En el caso Schreber, Freud sitúa la erotomanía entre el delirio de persecución y el delirio de celos. El erotómano es un delirante en la medida que pretende tener un saber absoluto sobre el amor del otro. Este amor es puro narcisismo, un producto mental y sin cuerpo, en el que el deseo es proyectado en el otro.

A la hora de explicar la erotomanía para Freud la homosexualidad pasa al primer plano, mientras que para Lacan esta patología no tiene que ver con la homosexualidad sino que es el efecto de una regresión tópica a la fase del espejo, en la que el otro es reducido a la propia imagen especular (S.Aparicio, 1998)

La erotomanía se presenta como una pasión solitaria que se toma por una pasión entre dos. Es la constitución delirante de una pareja de la que el erotómano es el único miembro (P-L.Assoun, 2005)

 

Un amor que no se quiere abandonar

En De guerra y muerte (1915b) Freud afirma que con la muerte del ser amado se pone de manifiesto la alteridad de éste con respecto a uno. Descubrimos que ese ser al que nos unían tantas afinidades era otro, que era, en parte al menos, otro desde siempre. Dice que "Cada una de las personas amadas guardaba también una parte extraña". En esas circunstancias se hace patente la separación del objeto en dos partes y que lo extraño, que nos resulta inquietante y hostil, se introduce en lo más íntimo delo familiar. Si la persona amada puede ser también alguien ajeno a nosotros debe concluirse que la ambivalencia afectiva es universal e ineludible, por lo que no estaría presente únicamente en los duelos patológicos.

El duelo es la forma de reaccionar ante una pérdida que puede ser vivida como una injuria narcisista además de como una pérdida objetal. La resolución del duelo no se produce por la vía narcisista sino por la vía de la investidura del objeto, que es la parte extraña del mismo. Freud encontró que lo que diferencia en última instancia a la melancolía del duelo normal es que en el melancólico existe previamente una elección de objeto narcisista, debido a lo cual la pérdida del objeto es experimentada no como una pérdida en el mundo sino en el Yo. En la melancolía hay fuerte fijación al objeto narcisista y frágil investidura del objeto en tanto que alteridad, de la que el melancólico no quiere saber nada. La alteridad refuerza la resistencia de la investidura del objeto, en tanto que condición del éxito del trabajo de duelo.

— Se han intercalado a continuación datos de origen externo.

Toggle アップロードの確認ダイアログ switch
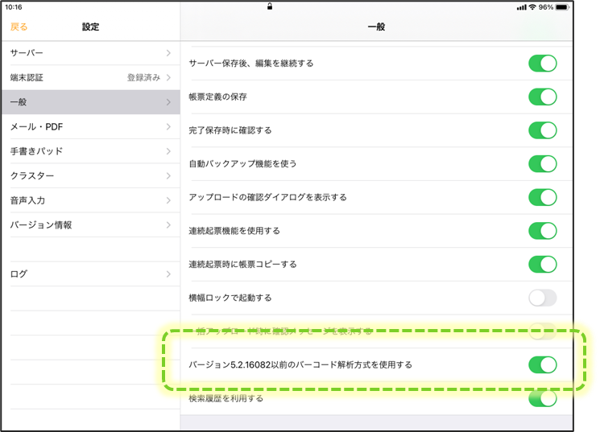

Tenemos entonces que el duelo es posible si se sostiene la alteridad del objeto, mientras que la identificación con el mismo puede explicar la imposibilidad de realizarlo (M.Turnheim, 1999) En el duelo neurótico puede producirse una identificación con el objeto perdido, lo que significa que una elección de objeto regresa temporalmente a la identificación, que es la forma más primitiva de vínculo con otra persona. Pero una parte de la libido de objeto resiste a esta conversión en narcisismo. La investidura del objeto puede coincidir con una identificación en proporciones variables, pero debe prevalecer para que el duelo llegue a su término.

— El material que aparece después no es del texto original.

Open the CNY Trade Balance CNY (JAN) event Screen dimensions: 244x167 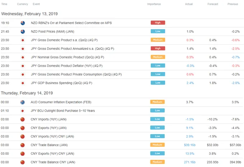[x=53, y=162]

En Duelo y melancolía Freud da a entender que el duelo, una vez elaborado, no dejaría ningún resto en el psiquismo, pues el objeto quedaría totalmente desinvestido y las investiduras podrían ser desplazadas a otros objetos. Algo muy distinto es la que va a decir en una carta escrita a L.Binswanger, que acababa de perder un hijo, el 11 de abril de 1929, fecha en que se cumplía el décimo aniversario de la muerte de su hija Sofía. Expresa lo siguiente: "Se sabe que después de una pérdida tal el duelo agudo se terminará, pero permaneceremos inconsolables, pues la pérdida será para siempre irremplazable. Todo lo que venga en su lugar, aun colmándolo completamente, nunca será lo mismo. Y, en el fondo, está bien que sea así. Es la única manera de perpetuar el amor que no se quiere abandonar".

Freud admite aquí que la sustitución de un objeto por otro nunca es completa y que aunque el duelo se termine, la persona que venga a ocupar el lugar del ser amado será siempre otra y que no hará olvidar al objeto perdido, al que el Yo se resiste a desinvestir totalmente.

Cuando seguimos amando a alguien que ha desaparecido hace bastante tiempo ¿estamos ante un duelo no terminado? ¿O la firme voluntad de no abandonar ese amor lo perpetúa aunque el duelo haya terminado?